If the merchant’s account is terminated, that business will be placed on the MATCH list. The business is blacklisted, and will be unable to secure a new bank account–even with a different service provider–for at least five years. Their only option will be to secure a high-risk merchant account… if they can get a bank account at all.

While merchants have the right to dispute illegitimate chargebacks, doing so is more difficult than it sounds. Crafting an effective dispute takes significant resources. Merchants rarely win DIY chargeback responses; according to our data, the average net recovery rate for chargebacks is just 12%.

Merchants aren’t the only ones who will suffer due to illegitimate chargebacks and friendly fraud. In the end, consumers may pay a price as well:

 

  • A chargeback will typically take several months (traditional refunds usually take a few days).
  • If the bank discovers a chargeback is friendly fraud, the cardholder may be penalized, or their account may even be closed.
  • Cardholders who “cry wolf” too often may not get the help they need in cases of legitimate fraud.
  • A bank account closed due to chargeback abuse may negatively impact the cardholder’s credit score.
  • In order to compensate for chargeback fraud, merchants raise their prices, which hurts all consumers.

For long-term change, both merchants and consumers need to be educated on chargeback protocols and best practices. Both parties also need to accept responsibility for their actions in the process.

Cardholders must remember that credit card chargebacks should only be filed in extreme situations. Chargebacks are a last resort; they should never be the first action to take when seeking a refund.

Also, more than one party may be responsible for a dispute. When this happens, the bank may issue a partial chargeback, giving the cardholder their money back for the portion of the transaction to which they’re believed to be entitled.

For their part, merchants must work to reduce the risk of chargebacks, both legitimate and illegitimate.

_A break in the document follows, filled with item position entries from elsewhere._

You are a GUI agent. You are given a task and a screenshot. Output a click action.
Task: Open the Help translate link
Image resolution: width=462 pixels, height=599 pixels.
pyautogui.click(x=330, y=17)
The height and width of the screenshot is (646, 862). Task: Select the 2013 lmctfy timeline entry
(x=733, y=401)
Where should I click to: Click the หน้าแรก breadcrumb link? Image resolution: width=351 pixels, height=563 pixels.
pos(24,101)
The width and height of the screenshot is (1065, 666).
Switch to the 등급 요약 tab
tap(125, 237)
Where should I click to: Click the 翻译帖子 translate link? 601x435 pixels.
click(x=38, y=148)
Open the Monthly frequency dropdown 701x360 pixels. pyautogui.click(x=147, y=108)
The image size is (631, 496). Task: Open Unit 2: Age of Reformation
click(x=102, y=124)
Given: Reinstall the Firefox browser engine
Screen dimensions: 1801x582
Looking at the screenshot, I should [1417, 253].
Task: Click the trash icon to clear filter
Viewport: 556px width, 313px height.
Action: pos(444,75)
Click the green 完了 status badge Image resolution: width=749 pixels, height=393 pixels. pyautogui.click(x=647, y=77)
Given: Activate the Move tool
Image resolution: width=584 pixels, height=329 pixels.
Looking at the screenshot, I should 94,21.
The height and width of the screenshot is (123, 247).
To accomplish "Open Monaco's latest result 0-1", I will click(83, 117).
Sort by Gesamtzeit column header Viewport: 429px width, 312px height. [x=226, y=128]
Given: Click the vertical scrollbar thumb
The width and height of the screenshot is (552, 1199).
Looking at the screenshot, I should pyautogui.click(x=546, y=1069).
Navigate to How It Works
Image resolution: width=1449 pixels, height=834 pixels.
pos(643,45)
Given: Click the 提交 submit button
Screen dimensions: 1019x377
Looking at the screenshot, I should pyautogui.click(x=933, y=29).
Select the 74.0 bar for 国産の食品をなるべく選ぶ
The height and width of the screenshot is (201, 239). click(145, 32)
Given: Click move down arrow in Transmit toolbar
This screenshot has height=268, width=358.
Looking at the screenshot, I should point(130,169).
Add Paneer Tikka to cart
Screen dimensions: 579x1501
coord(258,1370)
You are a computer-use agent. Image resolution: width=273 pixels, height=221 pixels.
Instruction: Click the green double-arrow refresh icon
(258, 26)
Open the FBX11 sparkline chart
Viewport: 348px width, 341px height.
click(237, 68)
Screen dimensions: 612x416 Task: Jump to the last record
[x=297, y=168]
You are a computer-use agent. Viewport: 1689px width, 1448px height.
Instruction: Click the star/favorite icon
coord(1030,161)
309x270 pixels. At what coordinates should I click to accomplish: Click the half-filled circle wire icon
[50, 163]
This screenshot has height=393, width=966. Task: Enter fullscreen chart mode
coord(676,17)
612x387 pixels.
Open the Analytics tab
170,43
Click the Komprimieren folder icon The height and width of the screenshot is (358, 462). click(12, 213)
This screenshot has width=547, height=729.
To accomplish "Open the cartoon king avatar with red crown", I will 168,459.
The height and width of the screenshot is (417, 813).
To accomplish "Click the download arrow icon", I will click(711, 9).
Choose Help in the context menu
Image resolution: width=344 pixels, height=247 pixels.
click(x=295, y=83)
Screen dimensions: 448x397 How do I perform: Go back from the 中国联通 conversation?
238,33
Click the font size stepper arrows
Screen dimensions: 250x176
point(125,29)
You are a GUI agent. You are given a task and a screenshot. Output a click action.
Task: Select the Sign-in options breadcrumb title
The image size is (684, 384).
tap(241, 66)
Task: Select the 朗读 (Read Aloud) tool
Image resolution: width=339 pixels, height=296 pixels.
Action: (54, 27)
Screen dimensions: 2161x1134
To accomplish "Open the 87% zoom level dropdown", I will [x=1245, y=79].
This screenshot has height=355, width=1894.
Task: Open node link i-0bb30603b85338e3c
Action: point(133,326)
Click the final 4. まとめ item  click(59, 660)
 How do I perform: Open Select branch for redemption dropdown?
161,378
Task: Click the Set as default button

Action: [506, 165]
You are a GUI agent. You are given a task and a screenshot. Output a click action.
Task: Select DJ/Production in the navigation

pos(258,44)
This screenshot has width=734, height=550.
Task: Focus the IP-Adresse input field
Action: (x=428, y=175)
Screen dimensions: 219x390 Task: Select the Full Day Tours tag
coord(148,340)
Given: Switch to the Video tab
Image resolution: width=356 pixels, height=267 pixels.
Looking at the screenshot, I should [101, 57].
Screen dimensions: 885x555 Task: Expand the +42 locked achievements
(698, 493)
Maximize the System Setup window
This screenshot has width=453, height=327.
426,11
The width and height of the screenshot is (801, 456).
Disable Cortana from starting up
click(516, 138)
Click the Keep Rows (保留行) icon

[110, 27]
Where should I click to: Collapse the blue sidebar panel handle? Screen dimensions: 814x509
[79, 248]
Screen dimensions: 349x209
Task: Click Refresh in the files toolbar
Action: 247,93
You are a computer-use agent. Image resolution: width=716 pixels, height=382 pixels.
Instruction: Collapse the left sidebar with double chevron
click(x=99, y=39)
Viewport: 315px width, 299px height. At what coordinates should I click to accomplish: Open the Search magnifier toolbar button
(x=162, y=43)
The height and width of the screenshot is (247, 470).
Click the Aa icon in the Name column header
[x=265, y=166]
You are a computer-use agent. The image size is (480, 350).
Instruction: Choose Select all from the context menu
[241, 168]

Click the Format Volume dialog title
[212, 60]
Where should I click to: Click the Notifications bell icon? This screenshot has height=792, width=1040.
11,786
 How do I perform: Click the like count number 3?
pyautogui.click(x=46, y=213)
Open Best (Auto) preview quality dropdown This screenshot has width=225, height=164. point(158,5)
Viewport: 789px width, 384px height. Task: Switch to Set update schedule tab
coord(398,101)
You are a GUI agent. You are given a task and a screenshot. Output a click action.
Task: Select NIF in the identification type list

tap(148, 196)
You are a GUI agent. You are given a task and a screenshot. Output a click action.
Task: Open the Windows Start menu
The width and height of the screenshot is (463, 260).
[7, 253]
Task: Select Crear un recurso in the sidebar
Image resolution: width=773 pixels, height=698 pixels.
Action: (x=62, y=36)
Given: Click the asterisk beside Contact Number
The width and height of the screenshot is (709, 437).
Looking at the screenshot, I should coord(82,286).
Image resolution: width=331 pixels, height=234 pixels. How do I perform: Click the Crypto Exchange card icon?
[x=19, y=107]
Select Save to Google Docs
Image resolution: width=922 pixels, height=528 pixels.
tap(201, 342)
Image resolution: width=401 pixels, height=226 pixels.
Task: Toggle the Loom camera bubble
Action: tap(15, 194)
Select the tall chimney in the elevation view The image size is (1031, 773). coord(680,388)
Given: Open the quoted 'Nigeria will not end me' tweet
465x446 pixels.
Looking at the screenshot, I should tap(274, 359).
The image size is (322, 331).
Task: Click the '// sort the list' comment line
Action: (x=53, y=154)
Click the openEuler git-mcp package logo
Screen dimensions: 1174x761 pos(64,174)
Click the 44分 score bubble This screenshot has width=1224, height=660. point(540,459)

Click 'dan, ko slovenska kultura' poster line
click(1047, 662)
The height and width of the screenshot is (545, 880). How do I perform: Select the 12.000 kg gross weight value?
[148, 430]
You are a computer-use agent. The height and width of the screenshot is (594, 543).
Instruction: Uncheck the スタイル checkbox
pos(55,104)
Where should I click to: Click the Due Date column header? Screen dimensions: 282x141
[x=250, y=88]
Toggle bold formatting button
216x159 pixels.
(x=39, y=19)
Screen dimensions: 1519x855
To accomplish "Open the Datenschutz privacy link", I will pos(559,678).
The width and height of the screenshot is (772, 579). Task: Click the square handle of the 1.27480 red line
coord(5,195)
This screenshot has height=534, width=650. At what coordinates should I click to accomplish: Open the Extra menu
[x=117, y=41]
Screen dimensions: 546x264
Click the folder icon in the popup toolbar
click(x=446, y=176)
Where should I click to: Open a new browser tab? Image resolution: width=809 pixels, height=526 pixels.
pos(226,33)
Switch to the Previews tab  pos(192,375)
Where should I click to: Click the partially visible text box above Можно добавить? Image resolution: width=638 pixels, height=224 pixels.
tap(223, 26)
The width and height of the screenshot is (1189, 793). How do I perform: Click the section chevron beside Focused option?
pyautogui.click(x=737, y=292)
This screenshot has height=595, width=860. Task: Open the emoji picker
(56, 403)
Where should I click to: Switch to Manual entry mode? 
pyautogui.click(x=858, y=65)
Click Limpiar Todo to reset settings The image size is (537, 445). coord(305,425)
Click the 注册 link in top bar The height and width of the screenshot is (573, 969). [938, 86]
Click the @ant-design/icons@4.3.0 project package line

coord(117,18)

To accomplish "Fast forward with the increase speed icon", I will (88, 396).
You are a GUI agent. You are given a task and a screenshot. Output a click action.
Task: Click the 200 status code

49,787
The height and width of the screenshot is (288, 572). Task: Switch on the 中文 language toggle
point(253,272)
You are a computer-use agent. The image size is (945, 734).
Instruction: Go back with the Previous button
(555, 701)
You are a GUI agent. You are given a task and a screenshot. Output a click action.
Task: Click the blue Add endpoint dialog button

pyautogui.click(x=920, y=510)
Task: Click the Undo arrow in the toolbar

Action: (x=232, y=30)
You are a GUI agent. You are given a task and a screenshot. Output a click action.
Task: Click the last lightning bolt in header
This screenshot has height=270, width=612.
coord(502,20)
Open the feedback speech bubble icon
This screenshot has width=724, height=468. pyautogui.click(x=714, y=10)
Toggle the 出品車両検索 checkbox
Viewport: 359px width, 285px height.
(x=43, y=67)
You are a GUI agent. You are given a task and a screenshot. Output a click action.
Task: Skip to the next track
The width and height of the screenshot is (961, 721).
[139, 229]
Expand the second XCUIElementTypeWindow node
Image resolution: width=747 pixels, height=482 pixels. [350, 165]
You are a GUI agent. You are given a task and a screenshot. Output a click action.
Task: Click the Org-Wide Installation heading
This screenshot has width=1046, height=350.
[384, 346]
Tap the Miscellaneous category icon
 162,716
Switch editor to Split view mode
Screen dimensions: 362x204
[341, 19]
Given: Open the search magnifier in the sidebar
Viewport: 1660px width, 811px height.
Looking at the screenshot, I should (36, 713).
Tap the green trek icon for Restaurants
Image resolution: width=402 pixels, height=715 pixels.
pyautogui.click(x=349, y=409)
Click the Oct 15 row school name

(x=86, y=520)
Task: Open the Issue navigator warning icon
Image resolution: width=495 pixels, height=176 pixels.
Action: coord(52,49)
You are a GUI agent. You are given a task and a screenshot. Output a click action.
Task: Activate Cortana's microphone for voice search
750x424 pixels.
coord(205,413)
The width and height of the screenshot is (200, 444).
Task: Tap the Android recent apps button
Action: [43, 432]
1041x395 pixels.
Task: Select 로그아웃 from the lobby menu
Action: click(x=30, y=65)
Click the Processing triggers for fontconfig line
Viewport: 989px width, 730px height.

Seeing a drop in friendly fraud may simply require providing prompt, transparent, and attentive customer service.

The right prevention tools will help, too. Implementing fraud detection strategies will enable merchants to identify more fraud incidents before they happen.

Finally, fighting invalid chargebacks is a must for merchants. It helps educate consumers about the proper use of chargebacks. Plus, banks issue fewer claims against businesses who regularly contest illegitimate cases.

With proper education and action, merchants and consumers can see a decline in the number of fraudulent chargeback claims, both now and in the future.